● **WORK INSTRUCTION**
Restate, word for word, the run of lines that starts at the line containing "Select player 김상준" and ends with the final line of the listing. Leave pictures out.

● **TASK INPUT**
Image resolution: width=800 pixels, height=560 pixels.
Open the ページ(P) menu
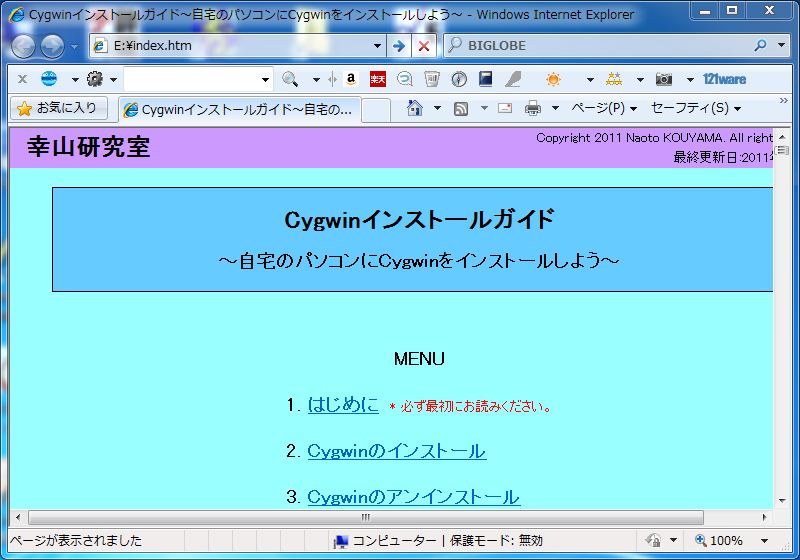603,108
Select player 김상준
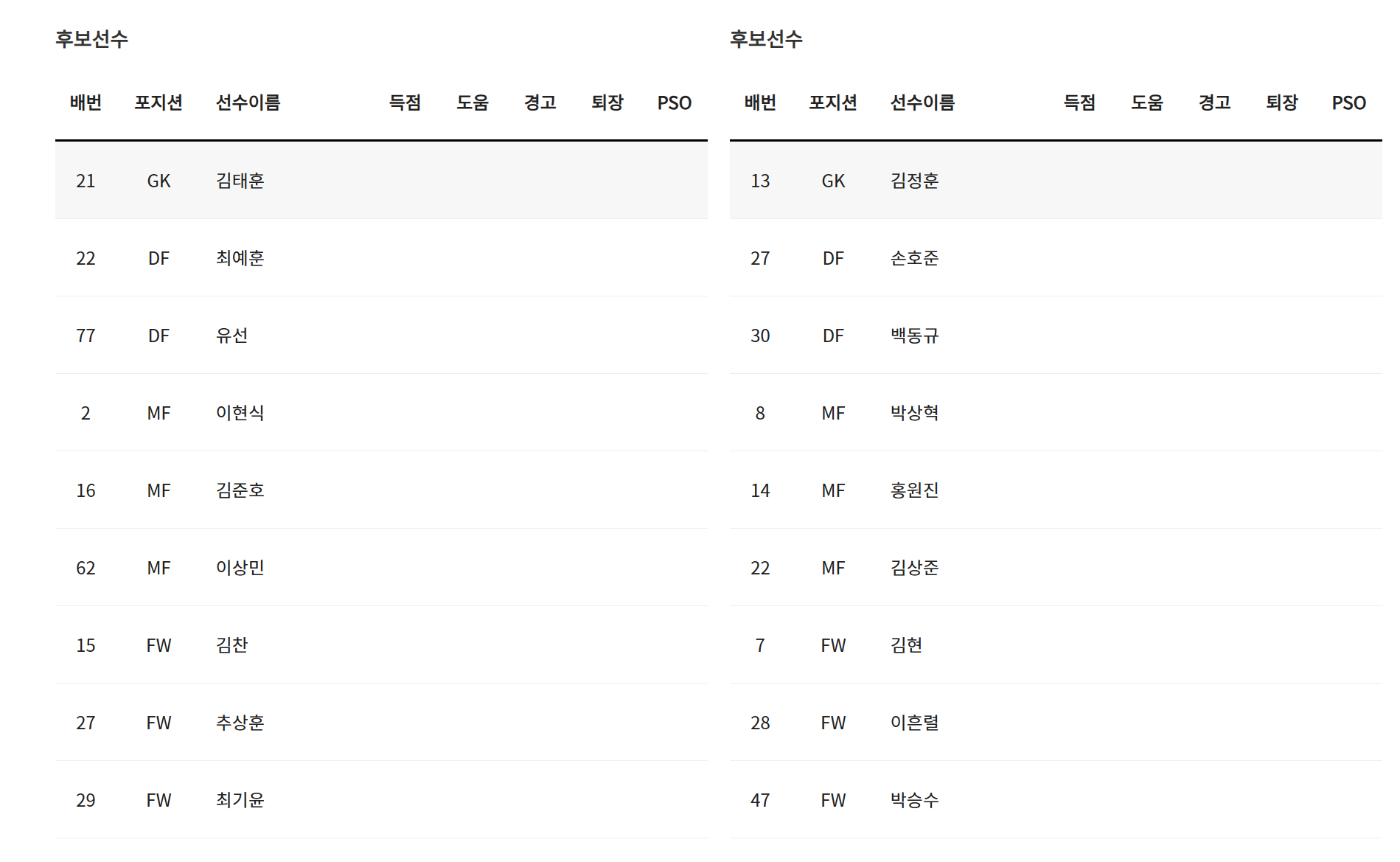The width and height of the screenshot is (1400, 862). 914,568
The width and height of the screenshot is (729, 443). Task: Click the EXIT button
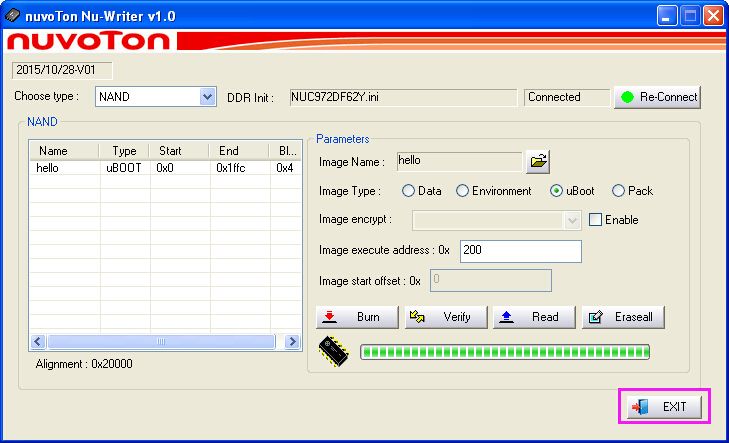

● **RESULT**
Select player 김상준
The width and height of the screenshot is (1400, 862). 914,568
The width and height of the screenshot is (729, 443). Task: Click the EXIT button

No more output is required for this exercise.